- _EXERCISE DIRECTIONS_: The lines below starting at the line containing "www.saphiraventura.com (334, 506)" and ending at the line containing "Favorites (259, 736)" are to be repeated exactly, with both ends kept and nothing else added.

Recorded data

--------

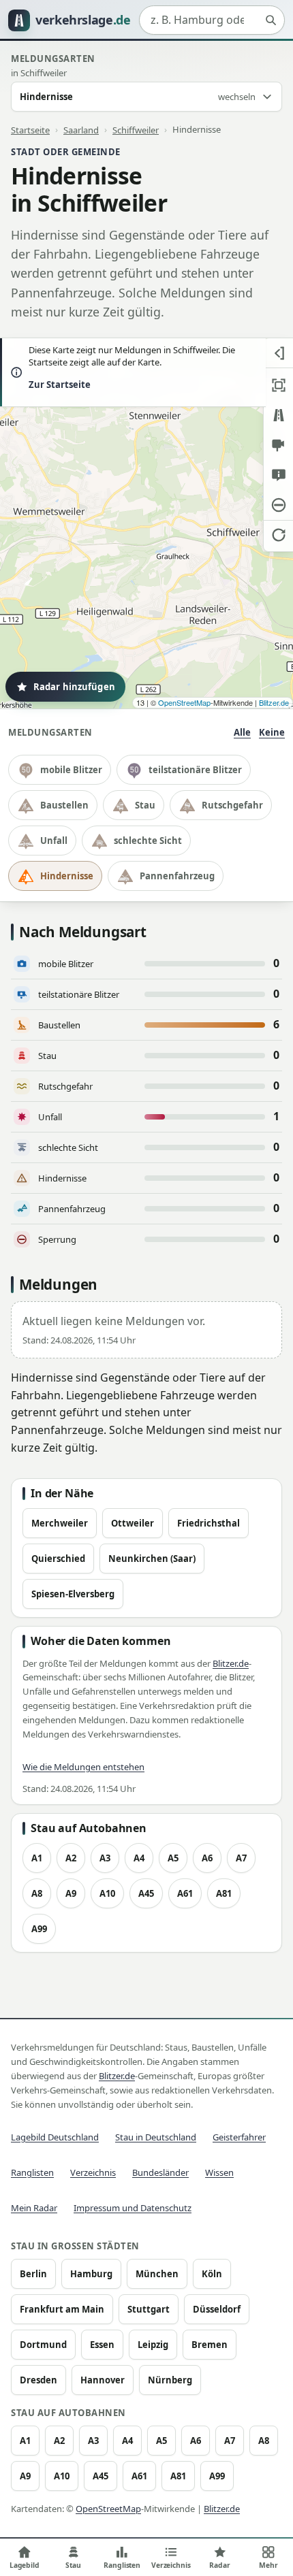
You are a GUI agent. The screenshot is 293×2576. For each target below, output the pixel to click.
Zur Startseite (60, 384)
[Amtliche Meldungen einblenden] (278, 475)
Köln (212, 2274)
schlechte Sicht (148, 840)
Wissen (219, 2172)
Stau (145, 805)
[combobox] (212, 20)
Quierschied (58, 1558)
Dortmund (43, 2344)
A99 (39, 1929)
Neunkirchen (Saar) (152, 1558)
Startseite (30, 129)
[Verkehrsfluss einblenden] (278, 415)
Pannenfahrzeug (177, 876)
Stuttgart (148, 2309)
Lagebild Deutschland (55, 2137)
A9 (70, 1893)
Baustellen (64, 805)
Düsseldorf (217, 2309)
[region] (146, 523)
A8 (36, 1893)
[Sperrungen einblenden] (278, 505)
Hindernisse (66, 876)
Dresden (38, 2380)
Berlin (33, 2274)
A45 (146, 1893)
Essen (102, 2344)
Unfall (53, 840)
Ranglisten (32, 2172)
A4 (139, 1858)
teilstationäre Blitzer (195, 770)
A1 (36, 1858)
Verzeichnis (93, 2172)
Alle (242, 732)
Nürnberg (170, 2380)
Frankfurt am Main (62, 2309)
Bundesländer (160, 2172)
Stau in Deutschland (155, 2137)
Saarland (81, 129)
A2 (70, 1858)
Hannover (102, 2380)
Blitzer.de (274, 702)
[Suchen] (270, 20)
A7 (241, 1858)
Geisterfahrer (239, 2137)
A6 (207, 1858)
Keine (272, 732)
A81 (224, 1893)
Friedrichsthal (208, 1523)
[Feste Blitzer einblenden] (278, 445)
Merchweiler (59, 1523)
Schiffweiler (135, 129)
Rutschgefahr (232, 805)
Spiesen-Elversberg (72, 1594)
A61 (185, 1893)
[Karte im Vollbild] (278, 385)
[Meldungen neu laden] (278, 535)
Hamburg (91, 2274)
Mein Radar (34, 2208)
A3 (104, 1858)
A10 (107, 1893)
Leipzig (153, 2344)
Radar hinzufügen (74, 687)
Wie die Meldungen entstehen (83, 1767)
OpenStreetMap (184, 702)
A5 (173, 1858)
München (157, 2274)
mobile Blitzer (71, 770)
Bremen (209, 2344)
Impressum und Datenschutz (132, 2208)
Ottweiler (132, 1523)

--------

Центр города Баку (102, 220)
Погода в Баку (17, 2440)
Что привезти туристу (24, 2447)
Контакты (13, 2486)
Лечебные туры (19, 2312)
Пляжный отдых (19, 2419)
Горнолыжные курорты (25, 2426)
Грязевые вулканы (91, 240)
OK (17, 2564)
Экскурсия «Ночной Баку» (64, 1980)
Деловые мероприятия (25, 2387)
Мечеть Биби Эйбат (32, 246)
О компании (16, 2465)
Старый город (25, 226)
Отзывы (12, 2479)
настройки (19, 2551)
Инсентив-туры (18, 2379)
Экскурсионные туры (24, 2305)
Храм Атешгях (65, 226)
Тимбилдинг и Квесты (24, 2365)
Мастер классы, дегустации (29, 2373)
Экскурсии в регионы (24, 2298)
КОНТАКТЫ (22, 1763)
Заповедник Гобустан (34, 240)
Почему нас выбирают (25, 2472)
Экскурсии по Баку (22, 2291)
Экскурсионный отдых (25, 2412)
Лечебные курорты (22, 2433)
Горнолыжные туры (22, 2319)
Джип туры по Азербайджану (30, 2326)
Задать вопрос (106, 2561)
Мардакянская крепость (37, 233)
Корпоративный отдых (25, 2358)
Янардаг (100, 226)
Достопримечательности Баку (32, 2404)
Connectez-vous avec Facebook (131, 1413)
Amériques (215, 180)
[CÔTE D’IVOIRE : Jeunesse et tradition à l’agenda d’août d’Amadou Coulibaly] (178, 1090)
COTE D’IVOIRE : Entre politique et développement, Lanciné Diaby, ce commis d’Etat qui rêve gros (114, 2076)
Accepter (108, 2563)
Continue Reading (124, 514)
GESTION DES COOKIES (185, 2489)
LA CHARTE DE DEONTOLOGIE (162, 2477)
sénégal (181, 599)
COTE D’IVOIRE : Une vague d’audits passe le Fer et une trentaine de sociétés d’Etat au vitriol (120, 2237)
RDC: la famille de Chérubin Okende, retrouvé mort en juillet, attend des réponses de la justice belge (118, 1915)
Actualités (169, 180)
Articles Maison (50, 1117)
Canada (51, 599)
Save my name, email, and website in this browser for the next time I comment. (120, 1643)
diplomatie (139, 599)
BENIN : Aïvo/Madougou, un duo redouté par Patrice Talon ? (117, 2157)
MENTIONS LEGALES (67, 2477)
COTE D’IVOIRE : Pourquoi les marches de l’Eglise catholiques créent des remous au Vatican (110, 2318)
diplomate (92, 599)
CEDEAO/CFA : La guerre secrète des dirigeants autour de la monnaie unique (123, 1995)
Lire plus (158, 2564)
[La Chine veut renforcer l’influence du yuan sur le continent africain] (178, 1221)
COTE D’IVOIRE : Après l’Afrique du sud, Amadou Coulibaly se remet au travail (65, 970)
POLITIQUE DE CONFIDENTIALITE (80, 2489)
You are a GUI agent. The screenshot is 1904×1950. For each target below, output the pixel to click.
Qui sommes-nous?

--------

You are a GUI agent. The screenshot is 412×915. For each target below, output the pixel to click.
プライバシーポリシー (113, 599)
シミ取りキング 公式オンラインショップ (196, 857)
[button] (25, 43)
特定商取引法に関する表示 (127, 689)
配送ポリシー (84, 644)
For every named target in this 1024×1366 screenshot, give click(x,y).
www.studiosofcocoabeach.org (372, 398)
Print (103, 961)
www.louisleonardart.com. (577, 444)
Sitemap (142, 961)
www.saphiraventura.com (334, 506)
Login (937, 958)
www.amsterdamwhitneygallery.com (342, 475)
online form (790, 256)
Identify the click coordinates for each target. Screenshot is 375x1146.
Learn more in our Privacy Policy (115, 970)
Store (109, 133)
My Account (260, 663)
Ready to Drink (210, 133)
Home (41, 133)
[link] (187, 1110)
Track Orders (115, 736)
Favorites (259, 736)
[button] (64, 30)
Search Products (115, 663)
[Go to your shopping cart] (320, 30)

--------

- _EXERCISE ANSWER_:
www.saphiraventura.com (334, 506)
Login (937, 958)
www.amsterdamwhitneygallery.com (342, 475)
online form (790, 256)
Identify the click coordinates for each target. Screenshot is 375x1146.
Learn more in our Privacy Policy (115, 970)
Store (109, 133)
My Account (260, 663)
Ready to Drink (210, 133)
Home (41, 133)
[link] (187, 1110)
Track Orders (115, 736)
Favorites (259, 736)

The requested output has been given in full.